Hukuman ini sekaligus menjadi ajang pembelajaran bagi pejabat publik yang terbukti bersalah karena korupsi bahwa menjadi rakyat kecil itu susahnya minta ampun dibanding dirinya yang sudah mempunyai jabatan enak dan direbutkan banyak orang.
Kalau sudah begitu maka koruptor atau pejabat publik lainnya akan berpikir dua kali ketika ingin korupsi daripada dihukum untuk berdagang cilok.
2. Jadi Pasukan Oranye
Kalau kalian berpikir menjadi petugas kebersihan itu sangat mudah sekali, sepertinya kalian perlu untuk merasakannya secara langsung. Menjadi petugas kebersihan itu sungguh tak mudah.
Harus memperlukan tenaga ekstra berjibaku dengan medan yang tak terduga sebeumnya, masuk ke selokan dan kotor-kotoran. Kalau tidak bersih mereka yang dipersalahkan.
Oleh karenanya menghukum menjadikan pasukan oranye atau petugas kebersihan bagi mereka yang melakukan tindak korupsi akan sangat efektif. Disamping mereka dituntut soal kebersihan lingkungan, mereka juga diuji integritasnya. Mereka sudah membersihkan yang mana saja, tidak boleh asal klaim.
3. Penyeleksi Beras
Kalaupun dua rekomemdasi hukuman diatas dirasa masih kurang membuat jera. Maka rekomendasi hukuman ketiga jelas akan sangat efektif menuntaskan korupsi yang dilakukan oleh para pejabat publik dan membuat super duper kapoknya.

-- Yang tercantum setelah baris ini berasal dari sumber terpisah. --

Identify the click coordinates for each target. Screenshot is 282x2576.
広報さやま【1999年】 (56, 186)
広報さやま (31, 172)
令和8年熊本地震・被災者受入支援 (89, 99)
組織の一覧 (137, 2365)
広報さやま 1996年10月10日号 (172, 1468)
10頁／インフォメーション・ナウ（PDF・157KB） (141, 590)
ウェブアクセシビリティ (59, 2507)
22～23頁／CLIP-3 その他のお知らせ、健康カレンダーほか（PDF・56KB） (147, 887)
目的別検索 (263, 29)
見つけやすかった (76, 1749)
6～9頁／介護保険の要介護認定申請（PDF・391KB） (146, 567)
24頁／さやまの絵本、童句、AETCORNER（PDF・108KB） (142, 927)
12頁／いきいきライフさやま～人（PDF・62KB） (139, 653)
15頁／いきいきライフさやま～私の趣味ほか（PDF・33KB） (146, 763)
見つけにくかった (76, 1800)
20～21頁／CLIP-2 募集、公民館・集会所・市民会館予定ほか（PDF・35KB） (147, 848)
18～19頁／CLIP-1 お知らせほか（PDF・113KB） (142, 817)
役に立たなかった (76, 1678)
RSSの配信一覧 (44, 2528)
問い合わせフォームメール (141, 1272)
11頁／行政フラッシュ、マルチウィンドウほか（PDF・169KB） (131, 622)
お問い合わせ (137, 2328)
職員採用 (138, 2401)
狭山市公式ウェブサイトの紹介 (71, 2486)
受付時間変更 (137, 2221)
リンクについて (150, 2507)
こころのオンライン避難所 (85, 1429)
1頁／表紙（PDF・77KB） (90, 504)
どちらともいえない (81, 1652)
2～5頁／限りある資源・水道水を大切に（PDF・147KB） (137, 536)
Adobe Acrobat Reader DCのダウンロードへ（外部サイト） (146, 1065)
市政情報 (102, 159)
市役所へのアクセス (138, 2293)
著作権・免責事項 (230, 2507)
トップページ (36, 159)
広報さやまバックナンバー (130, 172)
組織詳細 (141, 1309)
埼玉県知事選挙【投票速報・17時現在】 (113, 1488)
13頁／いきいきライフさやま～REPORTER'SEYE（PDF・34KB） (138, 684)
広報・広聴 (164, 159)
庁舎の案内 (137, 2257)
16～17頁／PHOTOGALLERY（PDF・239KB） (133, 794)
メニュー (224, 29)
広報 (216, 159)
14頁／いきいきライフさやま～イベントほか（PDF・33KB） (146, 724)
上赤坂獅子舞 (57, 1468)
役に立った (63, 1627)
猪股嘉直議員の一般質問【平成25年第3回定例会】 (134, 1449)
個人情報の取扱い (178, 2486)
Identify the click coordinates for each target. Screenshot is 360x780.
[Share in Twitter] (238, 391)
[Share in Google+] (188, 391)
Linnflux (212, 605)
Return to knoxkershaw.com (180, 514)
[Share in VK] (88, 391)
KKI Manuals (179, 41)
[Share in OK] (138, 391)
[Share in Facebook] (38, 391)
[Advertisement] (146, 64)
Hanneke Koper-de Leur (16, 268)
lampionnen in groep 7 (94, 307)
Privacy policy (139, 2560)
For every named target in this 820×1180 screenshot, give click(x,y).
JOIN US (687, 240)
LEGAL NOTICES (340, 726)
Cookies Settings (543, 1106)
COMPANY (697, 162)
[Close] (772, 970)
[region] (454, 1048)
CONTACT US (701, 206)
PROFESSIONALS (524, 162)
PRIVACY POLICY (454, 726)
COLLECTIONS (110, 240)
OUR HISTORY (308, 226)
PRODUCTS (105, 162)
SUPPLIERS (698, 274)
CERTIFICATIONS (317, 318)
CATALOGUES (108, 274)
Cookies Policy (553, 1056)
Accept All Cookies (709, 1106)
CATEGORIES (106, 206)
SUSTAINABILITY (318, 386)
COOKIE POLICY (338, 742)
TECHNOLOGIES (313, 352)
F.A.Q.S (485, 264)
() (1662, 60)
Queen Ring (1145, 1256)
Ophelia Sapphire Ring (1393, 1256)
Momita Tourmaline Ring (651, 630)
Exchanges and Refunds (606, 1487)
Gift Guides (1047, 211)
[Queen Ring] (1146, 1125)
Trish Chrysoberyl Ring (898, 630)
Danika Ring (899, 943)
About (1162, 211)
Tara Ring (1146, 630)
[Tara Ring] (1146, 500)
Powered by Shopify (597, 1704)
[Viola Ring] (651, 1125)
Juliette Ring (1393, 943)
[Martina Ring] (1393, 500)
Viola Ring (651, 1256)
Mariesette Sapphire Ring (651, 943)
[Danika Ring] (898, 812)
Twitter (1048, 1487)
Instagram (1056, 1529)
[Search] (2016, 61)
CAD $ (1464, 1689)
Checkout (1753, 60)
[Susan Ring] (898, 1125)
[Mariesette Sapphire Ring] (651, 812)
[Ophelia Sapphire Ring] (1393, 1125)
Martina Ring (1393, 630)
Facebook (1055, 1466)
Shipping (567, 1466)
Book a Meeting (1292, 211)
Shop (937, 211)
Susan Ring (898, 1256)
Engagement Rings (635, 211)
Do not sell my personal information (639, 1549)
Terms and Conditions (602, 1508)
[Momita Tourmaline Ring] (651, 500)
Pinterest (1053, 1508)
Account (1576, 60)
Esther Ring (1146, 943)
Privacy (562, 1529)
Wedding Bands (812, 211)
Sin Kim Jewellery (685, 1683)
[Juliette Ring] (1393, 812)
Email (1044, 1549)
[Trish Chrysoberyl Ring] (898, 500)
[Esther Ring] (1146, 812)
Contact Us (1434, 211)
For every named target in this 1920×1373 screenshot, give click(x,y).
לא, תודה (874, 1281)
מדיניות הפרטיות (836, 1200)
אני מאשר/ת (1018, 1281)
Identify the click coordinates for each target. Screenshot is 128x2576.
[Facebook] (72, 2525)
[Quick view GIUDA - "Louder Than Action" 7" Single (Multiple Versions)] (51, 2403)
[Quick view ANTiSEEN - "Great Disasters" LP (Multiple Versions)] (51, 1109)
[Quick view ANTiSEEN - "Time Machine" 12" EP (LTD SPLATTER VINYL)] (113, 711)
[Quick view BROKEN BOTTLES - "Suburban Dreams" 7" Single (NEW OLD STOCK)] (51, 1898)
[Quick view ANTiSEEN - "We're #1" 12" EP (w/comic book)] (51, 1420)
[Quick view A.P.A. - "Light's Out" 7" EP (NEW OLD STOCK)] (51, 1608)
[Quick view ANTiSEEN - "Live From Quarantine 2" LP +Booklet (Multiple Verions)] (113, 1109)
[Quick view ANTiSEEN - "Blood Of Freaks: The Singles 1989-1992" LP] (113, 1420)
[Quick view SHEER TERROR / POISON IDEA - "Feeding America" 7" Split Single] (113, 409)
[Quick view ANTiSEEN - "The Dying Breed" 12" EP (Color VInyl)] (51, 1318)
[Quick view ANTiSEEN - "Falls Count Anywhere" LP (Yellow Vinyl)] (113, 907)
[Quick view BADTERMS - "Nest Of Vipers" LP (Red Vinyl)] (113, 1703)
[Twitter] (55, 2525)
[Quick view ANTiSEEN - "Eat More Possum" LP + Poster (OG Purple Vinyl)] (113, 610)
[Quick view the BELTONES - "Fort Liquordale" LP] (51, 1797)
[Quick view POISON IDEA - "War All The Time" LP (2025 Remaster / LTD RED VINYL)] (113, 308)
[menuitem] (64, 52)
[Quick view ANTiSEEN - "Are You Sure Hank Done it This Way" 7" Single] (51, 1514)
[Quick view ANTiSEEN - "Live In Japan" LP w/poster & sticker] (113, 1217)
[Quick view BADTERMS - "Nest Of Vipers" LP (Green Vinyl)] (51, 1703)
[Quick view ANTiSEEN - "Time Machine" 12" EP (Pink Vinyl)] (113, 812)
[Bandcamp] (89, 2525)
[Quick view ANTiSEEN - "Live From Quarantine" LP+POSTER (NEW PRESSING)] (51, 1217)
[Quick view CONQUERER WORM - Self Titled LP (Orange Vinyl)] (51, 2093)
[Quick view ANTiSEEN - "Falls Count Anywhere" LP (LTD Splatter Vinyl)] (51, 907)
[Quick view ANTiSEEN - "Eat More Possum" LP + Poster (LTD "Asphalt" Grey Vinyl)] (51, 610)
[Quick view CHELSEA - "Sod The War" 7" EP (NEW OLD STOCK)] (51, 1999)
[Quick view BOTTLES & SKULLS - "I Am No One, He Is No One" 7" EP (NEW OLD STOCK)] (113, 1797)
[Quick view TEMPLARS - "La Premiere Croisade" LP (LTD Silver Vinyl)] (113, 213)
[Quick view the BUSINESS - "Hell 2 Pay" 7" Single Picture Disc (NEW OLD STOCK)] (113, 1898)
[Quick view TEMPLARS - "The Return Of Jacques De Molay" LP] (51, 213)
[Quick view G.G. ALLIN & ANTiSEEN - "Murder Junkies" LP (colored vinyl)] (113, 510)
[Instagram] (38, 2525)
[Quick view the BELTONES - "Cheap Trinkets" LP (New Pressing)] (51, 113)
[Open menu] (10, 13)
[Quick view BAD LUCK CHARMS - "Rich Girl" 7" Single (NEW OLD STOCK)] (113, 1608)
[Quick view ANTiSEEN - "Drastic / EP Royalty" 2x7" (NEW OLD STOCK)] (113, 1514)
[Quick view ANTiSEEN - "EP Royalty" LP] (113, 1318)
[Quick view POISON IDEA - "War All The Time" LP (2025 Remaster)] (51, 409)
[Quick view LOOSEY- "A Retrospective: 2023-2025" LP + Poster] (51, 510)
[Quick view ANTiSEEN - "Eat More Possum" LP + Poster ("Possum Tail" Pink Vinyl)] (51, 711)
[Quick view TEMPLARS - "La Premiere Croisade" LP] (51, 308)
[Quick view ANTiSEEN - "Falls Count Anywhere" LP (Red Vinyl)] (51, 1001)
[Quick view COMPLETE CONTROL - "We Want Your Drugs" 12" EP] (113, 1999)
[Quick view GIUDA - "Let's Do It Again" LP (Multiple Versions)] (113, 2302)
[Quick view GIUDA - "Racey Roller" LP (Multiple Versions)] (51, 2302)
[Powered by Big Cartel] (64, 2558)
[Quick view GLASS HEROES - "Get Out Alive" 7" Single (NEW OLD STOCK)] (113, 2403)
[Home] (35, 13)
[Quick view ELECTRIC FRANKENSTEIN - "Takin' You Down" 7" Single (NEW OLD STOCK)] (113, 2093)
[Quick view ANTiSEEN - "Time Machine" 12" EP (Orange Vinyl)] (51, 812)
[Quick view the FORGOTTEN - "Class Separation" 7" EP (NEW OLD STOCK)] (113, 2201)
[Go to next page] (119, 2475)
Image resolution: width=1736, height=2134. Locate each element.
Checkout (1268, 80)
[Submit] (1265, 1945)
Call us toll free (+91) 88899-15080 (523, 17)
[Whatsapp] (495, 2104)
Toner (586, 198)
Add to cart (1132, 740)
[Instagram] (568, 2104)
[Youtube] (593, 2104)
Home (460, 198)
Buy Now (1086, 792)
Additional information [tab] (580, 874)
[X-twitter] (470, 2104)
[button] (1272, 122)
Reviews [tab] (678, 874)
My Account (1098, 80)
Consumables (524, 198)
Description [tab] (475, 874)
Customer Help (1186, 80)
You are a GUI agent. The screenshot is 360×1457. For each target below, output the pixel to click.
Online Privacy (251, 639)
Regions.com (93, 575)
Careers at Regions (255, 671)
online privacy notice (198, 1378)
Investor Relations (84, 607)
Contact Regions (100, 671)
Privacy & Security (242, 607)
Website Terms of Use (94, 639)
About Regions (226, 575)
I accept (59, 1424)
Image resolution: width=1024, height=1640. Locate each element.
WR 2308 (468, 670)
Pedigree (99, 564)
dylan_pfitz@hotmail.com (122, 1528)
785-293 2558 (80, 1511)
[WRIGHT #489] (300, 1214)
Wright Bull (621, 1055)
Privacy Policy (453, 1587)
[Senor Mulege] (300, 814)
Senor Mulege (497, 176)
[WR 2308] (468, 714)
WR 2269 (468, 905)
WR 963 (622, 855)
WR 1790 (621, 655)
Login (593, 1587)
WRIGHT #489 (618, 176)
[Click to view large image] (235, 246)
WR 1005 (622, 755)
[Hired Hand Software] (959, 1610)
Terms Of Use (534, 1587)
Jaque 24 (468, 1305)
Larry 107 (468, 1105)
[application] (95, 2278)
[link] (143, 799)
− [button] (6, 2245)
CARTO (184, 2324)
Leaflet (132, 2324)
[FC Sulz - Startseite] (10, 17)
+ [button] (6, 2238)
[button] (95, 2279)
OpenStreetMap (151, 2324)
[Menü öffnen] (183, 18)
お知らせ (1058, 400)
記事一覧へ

Menyeleksi beras terhadap kualitas beras yang layak diedarkan menjadi bantuan beras miskin maupun bentuan sosial di tengah pandemi corona jelas membutuhkan kejelian dan tenaga ekstra.
Memang sudah semestinya, sebelum di distribusikan kepada masyarakat beras harus diseleksi terlebih dahulu kualitasnya agar kesehatan masyarakat terjamin dari apa yang dimakannya. Kiranya hukuman yang ketiga ini akan cocok sekali jika diberikan ke bapak menteri sosial.
Itulah beragam rekomendasi hukuman kepada pelaku korupsi sebagai bahan pertimbangan pemerintah untuk menghukum koruptor yang merugikan negara dan banyak masyarakat. Semoga saja korupsi di negara ini tidak terus subur dan mengakar.